Exercise description
Exactly the lines from the one holding "Instruction: Open the" through the final line of the data are wanted, copied as written.

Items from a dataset
============================================================
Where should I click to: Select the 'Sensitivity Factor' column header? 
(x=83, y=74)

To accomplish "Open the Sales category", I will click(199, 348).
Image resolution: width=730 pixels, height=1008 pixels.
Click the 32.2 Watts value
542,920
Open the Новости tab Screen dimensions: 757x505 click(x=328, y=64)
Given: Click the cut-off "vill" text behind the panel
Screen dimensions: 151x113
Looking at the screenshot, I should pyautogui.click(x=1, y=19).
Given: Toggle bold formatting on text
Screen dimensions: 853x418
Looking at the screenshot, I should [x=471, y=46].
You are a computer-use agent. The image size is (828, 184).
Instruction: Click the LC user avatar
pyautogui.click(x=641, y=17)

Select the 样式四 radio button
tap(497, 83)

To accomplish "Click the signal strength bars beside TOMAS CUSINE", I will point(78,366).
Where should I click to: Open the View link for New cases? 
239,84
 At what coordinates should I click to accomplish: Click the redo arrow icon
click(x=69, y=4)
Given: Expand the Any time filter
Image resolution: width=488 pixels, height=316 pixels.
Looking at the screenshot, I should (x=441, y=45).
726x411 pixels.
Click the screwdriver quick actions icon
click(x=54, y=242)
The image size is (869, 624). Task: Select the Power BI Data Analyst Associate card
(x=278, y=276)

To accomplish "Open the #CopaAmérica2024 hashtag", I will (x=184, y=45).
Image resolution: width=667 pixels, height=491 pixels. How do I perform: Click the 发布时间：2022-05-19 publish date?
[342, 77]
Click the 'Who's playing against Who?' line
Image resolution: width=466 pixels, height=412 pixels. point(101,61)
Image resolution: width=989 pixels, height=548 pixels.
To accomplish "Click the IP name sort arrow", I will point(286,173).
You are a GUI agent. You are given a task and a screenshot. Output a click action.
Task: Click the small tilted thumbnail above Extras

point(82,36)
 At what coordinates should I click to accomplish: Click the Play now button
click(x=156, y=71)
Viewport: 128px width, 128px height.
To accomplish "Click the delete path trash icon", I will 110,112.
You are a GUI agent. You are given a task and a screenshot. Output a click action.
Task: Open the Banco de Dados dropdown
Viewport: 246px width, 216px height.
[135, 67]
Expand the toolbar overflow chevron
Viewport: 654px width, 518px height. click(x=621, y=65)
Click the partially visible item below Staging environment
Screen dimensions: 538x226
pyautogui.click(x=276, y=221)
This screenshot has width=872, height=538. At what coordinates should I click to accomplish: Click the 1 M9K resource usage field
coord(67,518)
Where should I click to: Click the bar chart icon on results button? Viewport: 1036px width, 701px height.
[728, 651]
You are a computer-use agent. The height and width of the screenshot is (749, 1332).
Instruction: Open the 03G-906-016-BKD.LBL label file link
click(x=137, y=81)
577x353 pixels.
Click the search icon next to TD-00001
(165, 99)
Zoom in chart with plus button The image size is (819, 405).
============================================================
Solution to this task
Instruction: Open the 03G-906-016-BKD.LBL label file link
click(x=137, y=81)
577x353 pixels.
Click the search icon next to TD-00001
(165, 99)
Zoom in chart with plus button The image size is (819, 405).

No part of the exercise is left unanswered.